They're useful for making pretty patterns; digital lava lamp equivalents. Others mentioned other good reasons; so I'll throw that one in for completeness.
When I was in college I had a job working for a physics professor who was studying cellular computation. The hope was that by studying examples in nature of cellular systems that solved particular problems (e.g. a leaf trying to maximize sunlight absorption while minimizing water loss) we would be able to solve similar problems in the artificial realm. Using his equations I created a cellular automata simulation in Excel with VBA, my first real programming outside of CS classes. Good times.
I’ve never tried scratch but I can see the similarity to writing cell functions. VBA is a different beast entirely, it’s more like using a dumbed-down version of JavaScript to manipulate a simpler version of the DOM.
Question: what proportion of cellular automata generate "interesting" patterns in the way Conway's Game of Life does? For instance, in the GOL, you can create gliders, which keep their pattern over time, and even build logic gates. Perhaps you could even have "life forms" in some sense?
Presumably many automata aren't like this and just generate uninteresting patterns, or always collapse into some determinate after enough time.
I've got a CA that can run a maze.
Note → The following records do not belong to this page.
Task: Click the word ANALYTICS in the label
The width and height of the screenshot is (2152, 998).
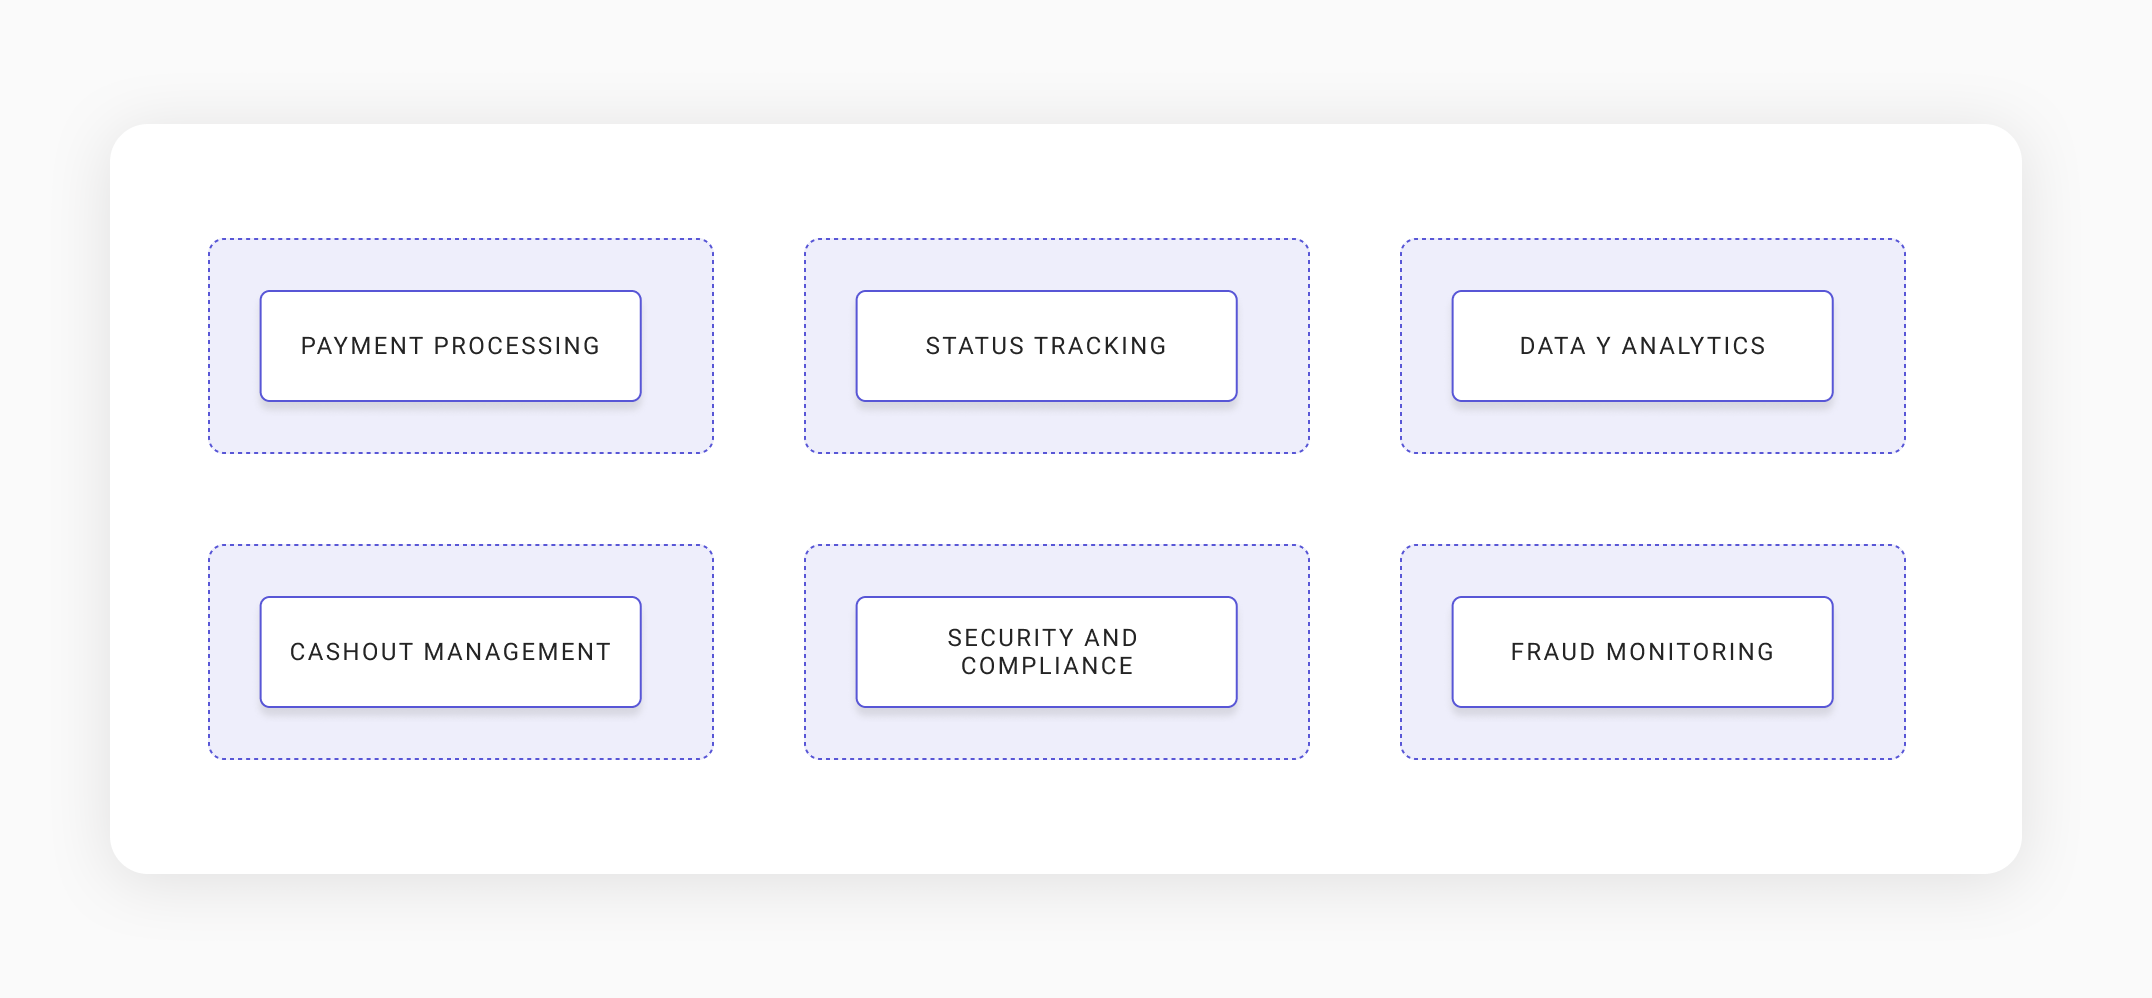Action: [1693, 346]
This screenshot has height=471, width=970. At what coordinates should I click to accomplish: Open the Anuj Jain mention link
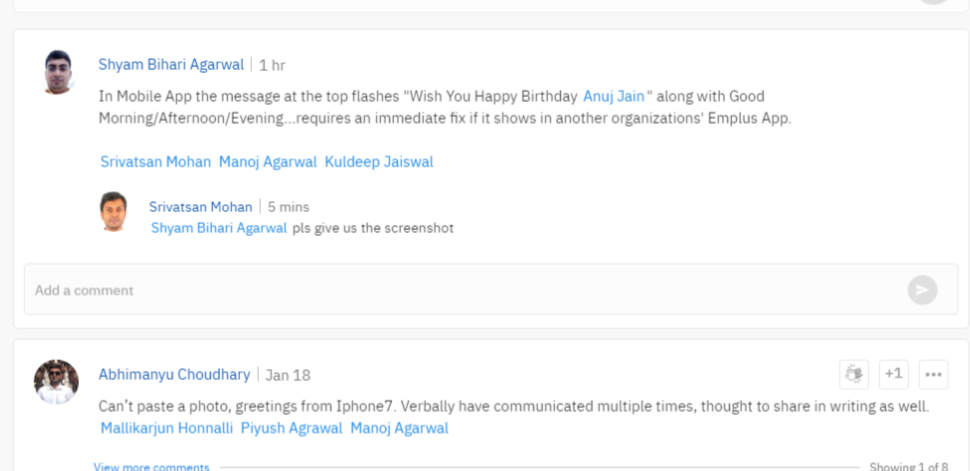coord(614,97)
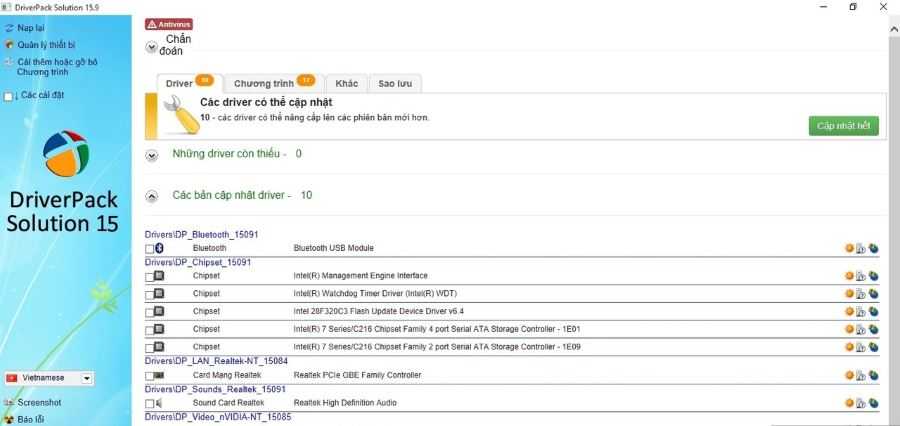This screenshot has height=426, width=900.
Task: Click document icon on Realtek PCIe GBE row
Action: coord(861,375)
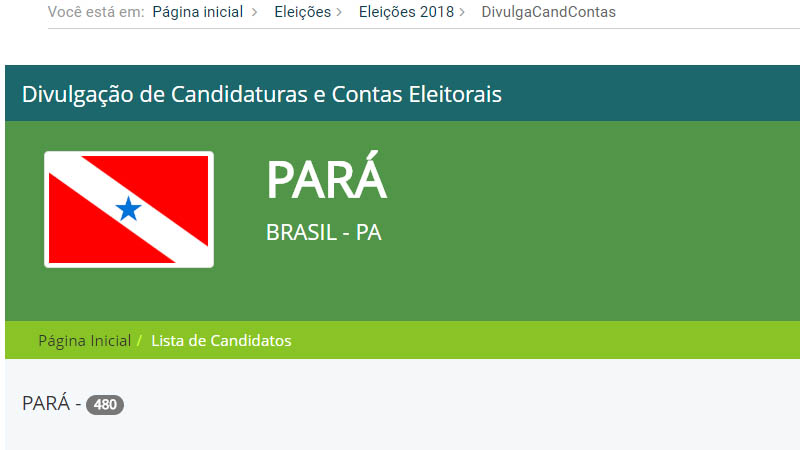
Task: Click the chevron after Eleições breadcrumb
Action: pos(340,13)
Can I generate a maze using your maze-generating code and then use that as the starting point for my maze-runner? It doesn't seem to be possible - when I enter my maze running code and start the whole thing resets.
yeah sadly once it goes it doesn't accept changes to the paradigm (for now). I think it's a good feature to add though (hot start!), thanks for the suggestion.
EDIT: I just changed it to support hot loading (might have to reload). Need to pause first though, can hot load through either continue or step buttons.
Cellular Automata are so cool. I did a project for a distributed computing course on them and it was real fun throwing different rules in and seeing what emerged.
A couple years ago I threw together some MATLAB functions to take a wolfram number and a seed row, along with some cosmetic parameters, to generate elementary cellular automata. Nothing very big or elaborate, but fun and handy for exploring the ECAs themselves.
More recently, he's been exploring the application of cellular-automata-like rules to more general graphs (ie. nodes and edges) rather than the classic grids of cells:
https://www.wolframphysics.org/technical-introduction/